KSBS has three instrument procedures. The VOR/DME-C is not authorized at night. The RNAV (GPS)-E is aligned with runway 32 but publishes only circling minimums because the descent from the last fix to the runway would require an unusually steep path. The RNAV (GPS) Z RWY 32 is the only procedure that publishes straight-in LNAV minimums, but its minimums are higher and the chart includes important restrictions and warnings that matter to this accident.
Max then walks through what the ADS-B ground track and barometric altitude data show. Laterally, the airplane flew a clean inbound path that closely matched the RNAV (GPS) Z RWY 32 final course. Vertically, the profile started out “textbook.” After correcting the baro altitudes for the 30.16 altimeter setting, the airplane crossed the FAF MABKY essentially overhead and only about 90 feet above the published at-or-above altitude (10,800 feet). It crossed the stepdown fix WDCHK essentially on altitude as well, only about 15 feet above the published at-or-above 9,100 feet (the MDA).
And then it didn’t level off. Instead of holding 9,100 feet until the runway environment was in sight and the pilot was legally and safely able to continue, the airplane kept descending. The last recorded point was around 8,240 feet—roughly 860 feet below the MDA—near terrain that tops out around 8,250 feet on Emerald Mountain. The descent angle stayed remarkably consistent from the intermediate segment through impact, with no sign of an MDA level-off. That consistency fits a common scenario: the autopilot was coupled to the LNAV+V advisory glidepath and simply kept flying down the path.
That leads to the legal and practical heart of the episode: when can you descend below an MDA on a nonprecision approach? Max reviews the three requirements in 91.175(c): the required flight visibility, at least one specified visual reference for the intended runway distinctly visible and identifiable, and being continuously in a position to land using normal maneuvers and a normal rate of descent. Until those are true, you level at MDA. Full stop. “But I’m on the glidepath” is not a criterion.
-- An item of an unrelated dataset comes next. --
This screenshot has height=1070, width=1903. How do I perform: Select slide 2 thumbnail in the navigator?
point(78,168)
Max also explains why pilots get surprised by +V. Many expect the autopilot to capture altitude at MDA. But if you’re coupled to any glidepath, many autopilots will continue down the path unless you command a level-off. If you want to stop at MDA, you must actively select a vertical mode that holds altitude at the right time. That’s a systems/automation issue layered on top of the fundamental decision-making issue: don’t descend below minimums without the required cues and clearance.
Finally, Max decodes a chart note that many pilots gloss over: “Visual Segment – Obstacles” and, on some charts, “34:1 is not clear.” Those are warnings that obstacles penetrate the visual segment evaluation surface. In plain English, the visual segment may not be clear of terrain if you descend below MDA before you have the runway environment and can maneuver visually. Max discusses how the FAA’s 34:1 and 20:1 concepts relate to obstacle evaluation in the visual segment, and why these notes matter most at night and in mountainous terrain, when you may not see the hazard until it is too late.
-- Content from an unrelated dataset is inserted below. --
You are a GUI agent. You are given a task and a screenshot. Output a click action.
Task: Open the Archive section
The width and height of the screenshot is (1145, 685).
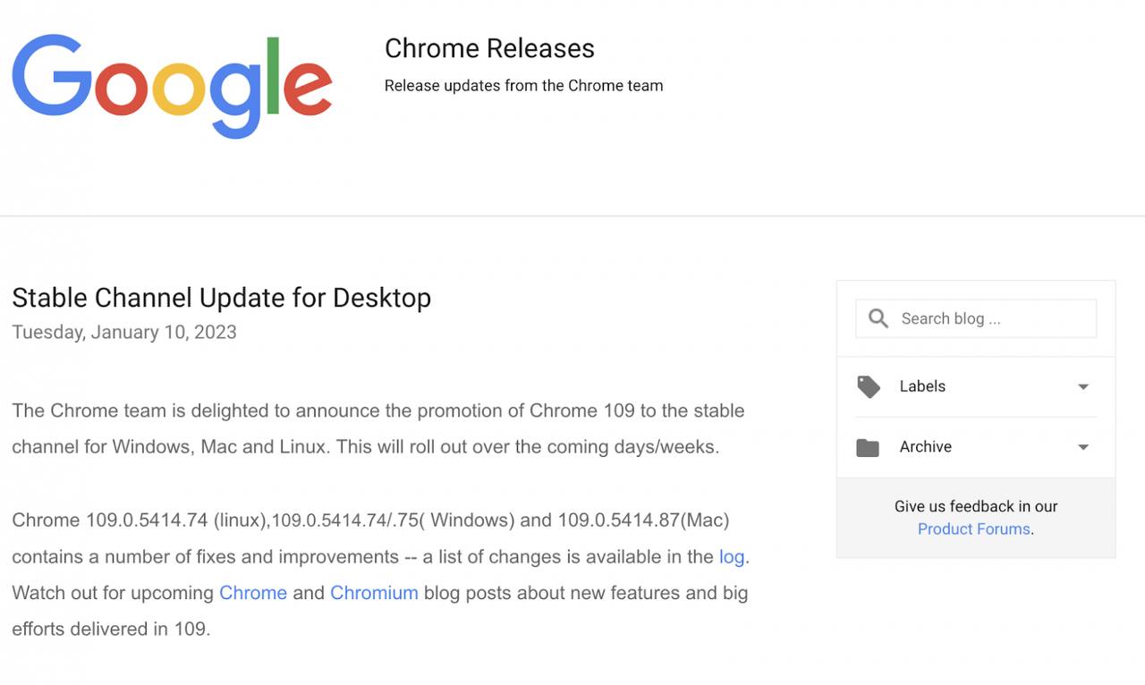pyautogui.click(x=925, y=447)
To drive it home, Max recounts flying the same RNAV (GPS) Z RWY 32 in a simulator and hitting the same mountain when the autopilot was coupled to the advisory glidepath. He also explains why moving-map “relative terrain” may not save you: alerts can come late, and the colors can lull you into thinking you’re protected when you’re not.
If you fly IFR—especially in mountainous terrain—treat LNAV+V as a stabilized descent tool to the MDA, brief the notes, know what your autopilot will do at minimums, and deliberately transition to a level-at-MDA mindset unless and until you truly have the runway environment and can land normally.